研究还指出，尽管大鼠IVC结扎模型在模拟血栓形成及其纤维化反应方面具有一定的局限性，如动物体内强纤维溶解活性可能导致血栓的快速溶解，使得难以完全复制CTEPH中组织化的血栓特征。然而，已有研究表明该模型部分重现了血栓的慢性性，并提供了关于血栓纤维化和免疫反应的实验证据。在本研究的体内实验中，使用PF543抑制SPHK1显著降低了大鼠血栓中的纤维化程度，这通过减少TGF-β1表达、减少α-SMA+肌成纤维细胞的积累和激活得以证实。这些结果为SPHK1在调控M2极化-促纤维化轴中的作用提供了体内验证。为了更准确地模拟CTEPH的慢性进展，未来的研究可能需要使用更复杂的动物模型，如涉及纤维溶解抑制或慢性免疫反应模拟的模型，以更好地重现CTEPH的病理特征。

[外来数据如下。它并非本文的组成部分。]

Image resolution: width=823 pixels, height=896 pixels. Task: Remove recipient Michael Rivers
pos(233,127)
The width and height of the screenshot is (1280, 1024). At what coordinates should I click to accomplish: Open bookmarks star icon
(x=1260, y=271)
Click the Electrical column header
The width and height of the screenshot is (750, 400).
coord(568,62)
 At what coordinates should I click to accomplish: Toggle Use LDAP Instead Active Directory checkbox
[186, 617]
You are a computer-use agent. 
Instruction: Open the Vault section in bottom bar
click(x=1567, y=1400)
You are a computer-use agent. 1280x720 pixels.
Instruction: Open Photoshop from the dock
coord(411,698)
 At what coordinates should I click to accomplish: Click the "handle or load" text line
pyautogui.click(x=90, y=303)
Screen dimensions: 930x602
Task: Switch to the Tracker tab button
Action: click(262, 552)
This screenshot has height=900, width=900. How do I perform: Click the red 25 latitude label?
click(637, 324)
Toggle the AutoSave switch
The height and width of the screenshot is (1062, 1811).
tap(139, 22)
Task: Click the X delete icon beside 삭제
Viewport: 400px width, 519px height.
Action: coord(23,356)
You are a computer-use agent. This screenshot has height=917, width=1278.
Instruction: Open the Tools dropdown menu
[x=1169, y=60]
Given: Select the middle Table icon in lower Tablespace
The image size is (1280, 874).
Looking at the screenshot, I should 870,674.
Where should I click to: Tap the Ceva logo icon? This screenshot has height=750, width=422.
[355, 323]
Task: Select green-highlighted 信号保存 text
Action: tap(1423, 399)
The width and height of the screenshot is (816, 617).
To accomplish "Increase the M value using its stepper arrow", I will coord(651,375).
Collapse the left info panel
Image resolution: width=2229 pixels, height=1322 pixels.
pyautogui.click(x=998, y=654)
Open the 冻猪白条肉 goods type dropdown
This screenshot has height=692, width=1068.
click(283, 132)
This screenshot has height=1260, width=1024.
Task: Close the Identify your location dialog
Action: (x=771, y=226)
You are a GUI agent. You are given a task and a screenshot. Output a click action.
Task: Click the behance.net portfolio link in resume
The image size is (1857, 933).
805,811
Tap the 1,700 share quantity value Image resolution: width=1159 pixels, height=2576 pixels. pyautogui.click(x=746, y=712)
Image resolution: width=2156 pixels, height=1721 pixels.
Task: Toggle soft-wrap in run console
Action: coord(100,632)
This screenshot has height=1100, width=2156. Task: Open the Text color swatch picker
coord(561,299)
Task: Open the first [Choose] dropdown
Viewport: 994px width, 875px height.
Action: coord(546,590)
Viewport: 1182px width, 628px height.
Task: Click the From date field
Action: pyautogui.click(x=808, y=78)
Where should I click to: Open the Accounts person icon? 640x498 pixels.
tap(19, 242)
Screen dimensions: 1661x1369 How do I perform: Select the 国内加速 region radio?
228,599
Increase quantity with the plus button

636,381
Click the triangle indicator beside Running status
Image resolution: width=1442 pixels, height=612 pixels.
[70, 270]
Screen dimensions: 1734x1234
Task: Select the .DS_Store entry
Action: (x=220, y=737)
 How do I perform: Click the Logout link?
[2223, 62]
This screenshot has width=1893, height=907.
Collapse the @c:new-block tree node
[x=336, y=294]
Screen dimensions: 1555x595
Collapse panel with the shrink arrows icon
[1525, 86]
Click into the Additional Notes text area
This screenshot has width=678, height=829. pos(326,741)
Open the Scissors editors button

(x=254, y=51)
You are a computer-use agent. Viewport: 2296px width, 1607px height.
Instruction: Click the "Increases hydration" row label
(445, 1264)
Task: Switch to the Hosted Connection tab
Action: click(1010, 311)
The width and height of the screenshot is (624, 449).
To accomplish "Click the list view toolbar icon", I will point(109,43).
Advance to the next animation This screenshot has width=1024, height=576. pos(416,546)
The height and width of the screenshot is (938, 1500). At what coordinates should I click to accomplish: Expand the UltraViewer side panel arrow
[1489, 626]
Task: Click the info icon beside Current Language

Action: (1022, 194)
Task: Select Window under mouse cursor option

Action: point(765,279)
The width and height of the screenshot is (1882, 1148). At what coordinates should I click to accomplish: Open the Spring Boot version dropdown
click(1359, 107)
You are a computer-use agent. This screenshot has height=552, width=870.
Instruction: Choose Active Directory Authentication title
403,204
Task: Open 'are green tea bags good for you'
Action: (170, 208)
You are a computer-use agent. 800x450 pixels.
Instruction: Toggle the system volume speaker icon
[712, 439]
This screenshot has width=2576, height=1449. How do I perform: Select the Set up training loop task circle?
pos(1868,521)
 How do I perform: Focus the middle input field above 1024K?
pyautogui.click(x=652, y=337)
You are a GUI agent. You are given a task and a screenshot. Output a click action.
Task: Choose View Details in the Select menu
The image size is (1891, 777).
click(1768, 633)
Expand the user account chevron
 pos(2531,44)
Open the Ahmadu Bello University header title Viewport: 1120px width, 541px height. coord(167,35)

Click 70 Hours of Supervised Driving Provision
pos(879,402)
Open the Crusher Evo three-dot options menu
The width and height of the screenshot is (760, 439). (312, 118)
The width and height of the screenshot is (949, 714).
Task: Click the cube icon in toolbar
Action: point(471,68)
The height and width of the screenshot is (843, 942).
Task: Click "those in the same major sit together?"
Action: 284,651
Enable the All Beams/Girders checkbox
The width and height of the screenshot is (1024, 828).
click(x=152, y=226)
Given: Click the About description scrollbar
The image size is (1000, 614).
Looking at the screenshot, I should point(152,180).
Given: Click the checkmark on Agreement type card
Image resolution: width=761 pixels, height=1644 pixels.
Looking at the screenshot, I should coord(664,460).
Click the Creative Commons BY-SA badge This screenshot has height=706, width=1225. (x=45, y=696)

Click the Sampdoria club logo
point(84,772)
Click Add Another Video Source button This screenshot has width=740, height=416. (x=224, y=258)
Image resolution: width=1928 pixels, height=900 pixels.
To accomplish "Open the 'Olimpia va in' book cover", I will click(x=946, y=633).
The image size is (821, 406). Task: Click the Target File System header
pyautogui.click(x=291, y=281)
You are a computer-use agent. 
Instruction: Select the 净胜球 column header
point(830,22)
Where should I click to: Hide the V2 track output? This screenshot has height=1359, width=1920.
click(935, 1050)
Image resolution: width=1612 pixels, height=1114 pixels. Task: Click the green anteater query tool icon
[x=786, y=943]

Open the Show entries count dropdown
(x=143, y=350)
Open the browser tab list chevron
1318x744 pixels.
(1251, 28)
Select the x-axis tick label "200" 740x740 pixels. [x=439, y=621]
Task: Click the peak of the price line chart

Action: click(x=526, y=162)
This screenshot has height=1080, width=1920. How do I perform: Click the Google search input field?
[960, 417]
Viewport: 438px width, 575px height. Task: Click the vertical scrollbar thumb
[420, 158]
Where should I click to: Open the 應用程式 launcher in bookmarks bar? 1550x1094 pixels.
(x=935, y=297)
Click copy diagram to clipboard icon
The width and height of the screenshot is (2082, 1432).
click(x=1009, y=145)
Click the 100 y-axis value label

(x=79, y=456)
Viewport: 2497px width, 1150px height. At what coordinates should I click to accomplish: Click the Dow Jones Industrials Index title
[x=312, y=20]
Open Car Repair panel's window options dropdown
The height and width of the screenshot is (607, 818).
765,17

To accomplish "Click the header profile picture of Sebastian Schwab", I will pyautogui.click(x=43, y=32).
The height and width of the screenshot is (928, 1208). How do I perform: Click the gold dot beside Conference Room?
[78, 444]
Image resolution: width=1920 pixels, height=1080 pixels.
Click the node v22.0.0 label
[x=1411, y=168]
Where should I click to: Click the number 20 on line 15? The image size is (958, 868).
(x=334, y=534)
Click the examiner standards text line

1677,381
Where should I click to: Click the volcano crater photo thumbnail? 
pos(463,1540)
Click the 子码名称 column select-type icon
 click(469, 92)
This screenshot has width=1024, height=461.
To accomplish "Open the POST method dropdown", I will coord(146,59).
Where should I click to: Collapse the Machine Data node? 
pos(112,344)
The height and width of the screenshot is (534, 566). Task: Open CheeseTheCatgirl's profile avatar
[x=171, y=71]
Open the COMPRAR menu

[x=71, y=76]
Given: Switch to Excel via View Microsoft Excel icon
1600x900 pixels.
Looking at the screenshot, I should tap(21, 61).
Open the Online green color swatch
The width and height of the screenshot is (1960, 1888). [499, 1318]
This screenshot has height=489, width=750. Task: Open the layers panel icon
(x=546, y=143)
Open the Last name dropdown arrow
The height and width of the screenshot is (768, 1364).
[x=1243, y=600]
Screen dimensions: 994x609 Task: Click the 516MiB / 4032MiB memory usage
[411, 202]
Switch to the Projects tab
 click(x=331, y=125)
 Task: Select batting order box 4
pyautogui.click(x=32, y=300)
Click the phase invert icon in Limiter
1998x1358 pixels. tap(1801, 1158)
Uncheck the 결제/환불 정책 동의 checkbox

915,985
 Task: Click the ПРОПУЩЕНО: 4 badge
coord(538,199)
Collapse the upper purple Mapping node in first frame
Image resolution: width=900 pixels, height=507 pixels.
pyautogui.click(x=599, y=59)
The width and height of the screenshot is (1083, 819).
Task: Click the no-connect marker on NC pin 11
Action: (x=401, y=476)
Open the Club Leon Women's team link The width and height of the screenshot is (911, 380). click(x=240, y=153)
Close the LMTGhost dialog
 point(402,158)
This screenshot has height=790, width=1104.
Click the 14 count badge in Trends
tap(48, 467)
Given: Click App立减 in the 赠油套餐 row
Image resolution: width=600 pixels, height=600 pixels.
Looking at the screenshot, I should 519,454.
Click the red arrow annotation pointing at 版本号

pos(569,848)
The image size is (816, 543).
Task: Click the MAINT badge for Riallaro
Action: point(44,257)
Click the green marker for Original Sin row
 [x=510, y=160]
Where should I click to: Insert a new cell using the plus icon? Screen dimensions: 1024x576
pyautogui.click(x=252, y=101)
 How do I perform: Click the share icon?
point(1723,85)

尽管本研究提供了SPHK1在血栓纤维化中的初步证据，但仍存在一些局限性。首先，PF543作为一种药理学抑制剂，可能存在脱靶效应。未来的研究将使用基因模型，如SPHK1敲除小鼠，以消除非特异性效应。其次，当前的体外极化模型仅使用了IL-4和IL-13，未能完全模拟CTEPH的免疫微环境。未来的研究将使用额外的细胞因子和更复杂的模型，以更准确地反映CTEPH的病理特征。最后，由于CTEPH样本的数量有限以及潜在的选择偏差，未来的研究将扩大样本量，并纳入多中心数据以提高结果的可靠性。尽管PF543在本研究中显示出一定的治疗潜力，但其剂量和治疗窗口尚未优化。未来的研究将通过剂量梯度实验和长期药理学研究，评估其在慢性疾病中的疗效和安全性。

综上所述，本研究提供了多维度的证据，表明SPHK1在静脉血栓重塑中起着关键的促纤维化作用。SPHK1在M2型巨噬细胞中高度表达，并通过TGF-β1分泌促进成纤维细胞的激活，从而推动血栓纤维化。使用PF543进行SPHK1的药理学抑制显著减轻了大鼠血栓中的纤维化程度，并通过降低TGF-β1表达和抑制M2型巨噬细胞极化，从而减缓了血栓重塑的进展。这些发现为CTEPH和类似疾病的治疗提供了新的思路，并为未来的机制研究和治疗策略优化奠定了基础。